## GIVEN TASK:
Rewrite the lines below with "Epilacja" in place of every "Depilacja", leaving everything else unchanged.

## SUPPLIED ENTRIES:
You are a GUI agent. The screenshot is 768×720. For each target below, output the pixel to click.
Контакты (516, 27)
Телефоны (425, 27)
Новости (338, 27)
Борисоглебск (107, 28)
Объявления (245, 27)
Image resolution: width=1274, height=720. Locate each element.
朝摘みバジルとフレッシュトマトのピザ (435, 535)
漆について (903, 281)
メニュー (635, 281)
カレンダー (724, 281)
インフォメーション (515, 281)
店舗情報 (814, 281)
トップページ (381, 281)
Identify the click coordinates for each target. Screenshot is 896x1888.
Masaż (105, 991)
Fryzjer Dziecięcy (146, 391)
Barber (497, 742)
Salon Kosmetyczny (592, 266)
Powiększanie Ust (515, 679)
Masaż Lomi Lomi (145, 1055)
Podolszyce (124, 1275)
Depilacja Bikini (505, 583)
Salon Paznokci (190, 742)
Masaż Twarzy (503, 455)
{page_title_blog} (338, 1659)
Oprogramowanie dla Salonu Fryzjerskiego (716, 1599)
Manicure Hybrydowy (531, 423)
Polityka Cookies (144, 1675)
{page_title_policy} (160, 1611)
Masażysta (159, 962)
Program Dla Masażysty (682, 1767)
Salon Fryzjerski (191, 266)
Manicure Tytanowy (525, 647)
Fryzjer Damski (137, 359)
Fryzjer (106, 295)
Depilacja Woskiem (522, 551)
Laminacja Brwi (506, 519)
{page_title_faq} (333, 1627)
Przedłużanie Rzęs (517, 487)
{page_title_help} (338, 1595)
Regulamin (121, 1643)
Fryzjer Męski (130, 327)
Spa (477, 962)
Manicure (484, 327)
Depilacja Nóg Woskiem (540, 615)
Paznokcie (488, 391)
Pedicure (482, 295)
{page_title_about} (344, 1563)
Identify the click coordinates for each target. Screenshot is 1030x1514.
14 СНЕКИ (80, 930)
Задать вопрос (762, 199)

## RIGHT ANSWER:
You are a GUI agent. The screenshot is 768×720. For each target below, output the pixel to click.
Контакты (516, 27)
Телефоны (425, 27)
Новости (338, 27)
Борисоглебск (107, 28)
Объявления (245, 27)
Image resolution: width=1274, height=720. Locate each element.
朝摘みバジルとフレッシュトマトのピザ (435, 535)
漆について (903, 281)
メニュー (635, 281)
カレンダー (724, 281)
インフォメーション (515, 281)
店舗情報 (814, 281)
トップページ (381, 281)
Identify the click coordinates for each target. Screenshot is 896x1888.
Masaż (105, 991)
Fryzjer Dziecięcy (146, 391)
Barber (497, 742)
Salon Kosmetyczny (592, 266)
Powiększanie Ust (515, 679)
Masaż Lomi Lomi (145, 1055)
Podolszyce (124, 1275)
Epilacja Bikini (505, 583)
Salon Paznokci (190, 742)
Masaż Twarzy (503, 455)
{page_title_blog} (338, 1659)
Oprogramowanie dla Salonu Fryzjerskiego (716, 1599)
Manicure Hybrydowy (531, 423)
Polityka Cookies (144, 1675)
{page_title_policy} (160, 1611)
Masażysta (159, 962)
Program Dla Masażysty (682, 1767)
Salon Fryzjerski (191, 266)
Manicure Tytanowy (525, 647)
Fryzjer Damski (137, 359)
Fryzjer (106, 295)
Epilacja Woskiem (522, 551)
Laminacja Brwi (506, 519)
{page_title_faq} (333, 1627)
Przedłużanie Rzęs (517, 487)
{page_title_help} (338, 1595)
Regulamin (121, 1643)
Fryzjer Męski (130, 327)
Spa (477, 962)
Manicure (484, 327)
Epilacja Nóg Woskiem (540, 615)
Paznokcie (488, 391)
Pedicure (482, 295)
{page_title_about} (344, 1563)
Identify the click coordinates for each target. Screenshot is 1030x1514.
14 СНЕКИ (80, 930)
Задать вопрос (762, 199)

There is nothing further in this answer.